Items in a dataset
= = =

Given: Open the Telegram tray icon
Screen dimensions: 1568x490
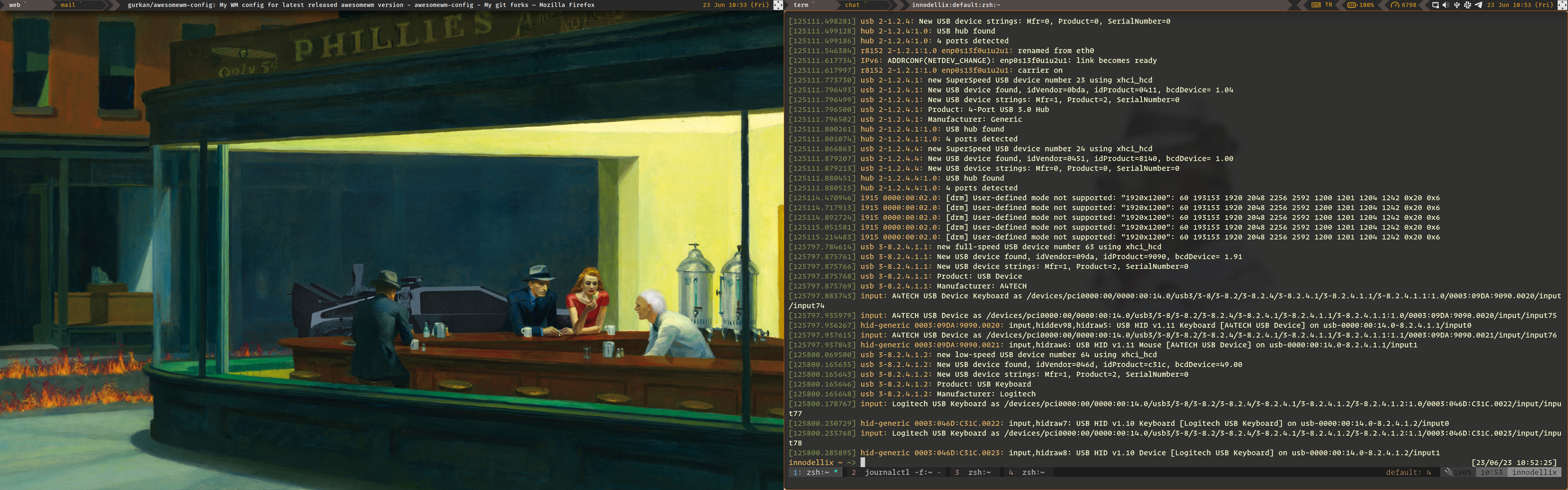Looking at the screenshot, I should pyautogui.click(x=1479, y=5).
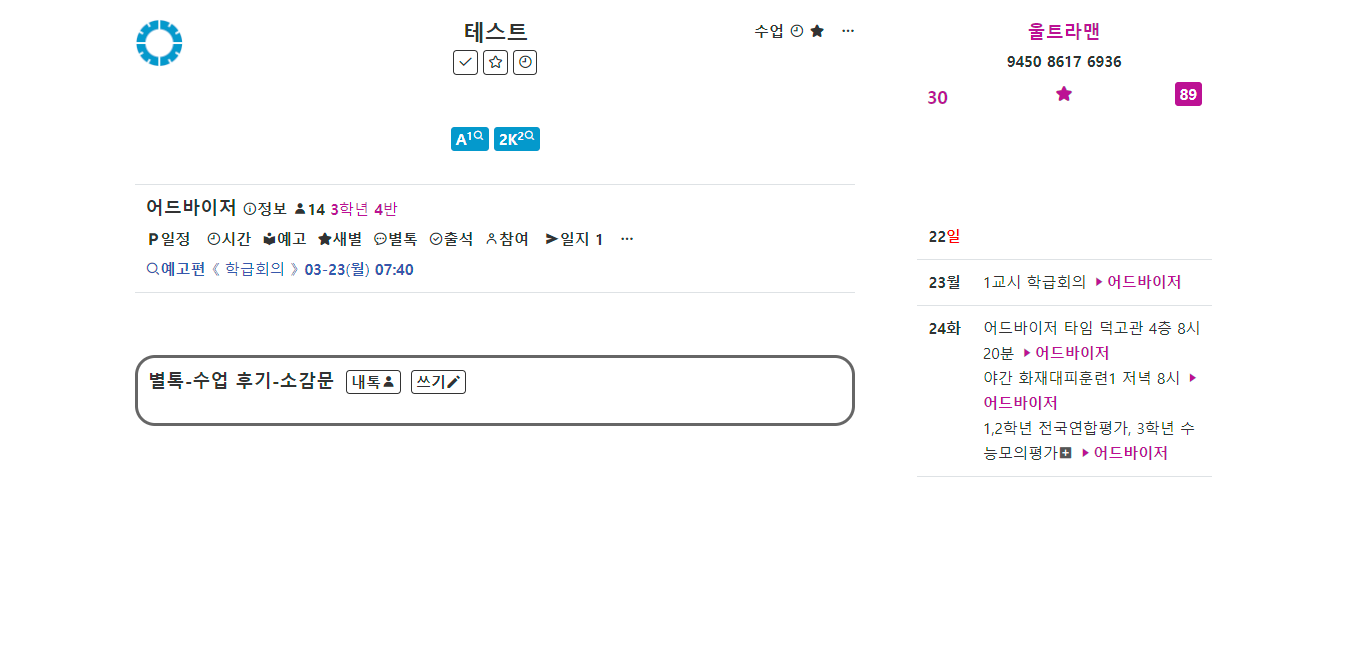This screenshot has width=1347, height=666.
Task: Toggle the checkmark box under 테스트
Action: pyautogui.click(x=465, y=62)
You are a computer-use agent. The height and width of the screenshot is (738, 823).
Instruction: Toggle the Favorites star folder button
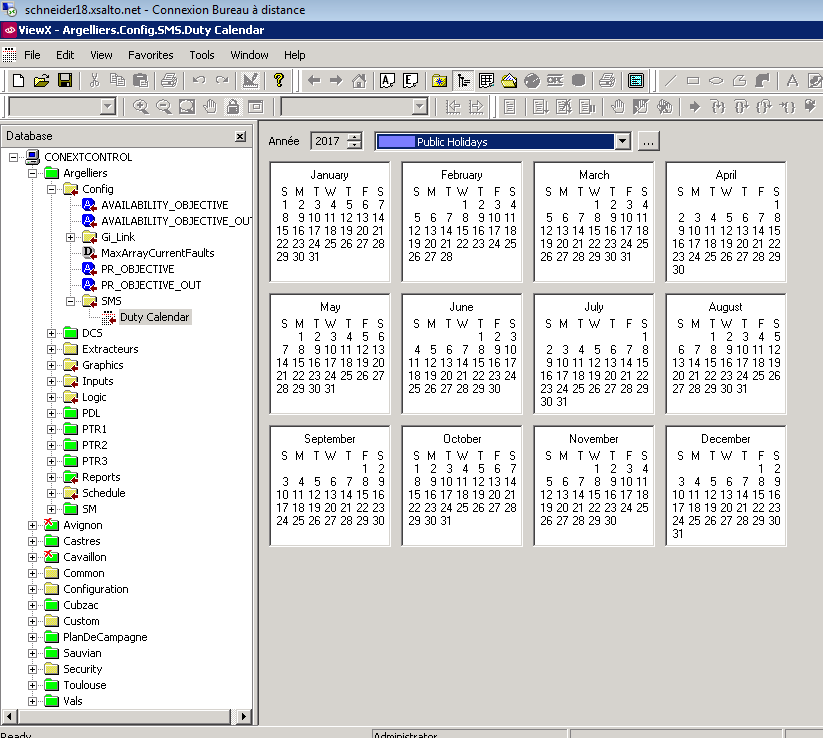click(x=439, y=81)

= = =

TASK -
Repeat every one of the lines above word for word, leaving out the pictures.

OUTPUT -
Given: Open the Telegram tray icon
Screen dimensions: 1568x490
Looking at the screenshot, I should pyautogui.click(x=1479, y=5).
This screenshot has width=1347, height=666.
Task: Toggle the checkmark box under 테스트
Action: pyautogui.click(x=465, y=62)
You are a computer-use agent. The height and width of the screenshot is (738, 823).
Instruction: Toggle the Favorites star folder button
click(x=439, y=81)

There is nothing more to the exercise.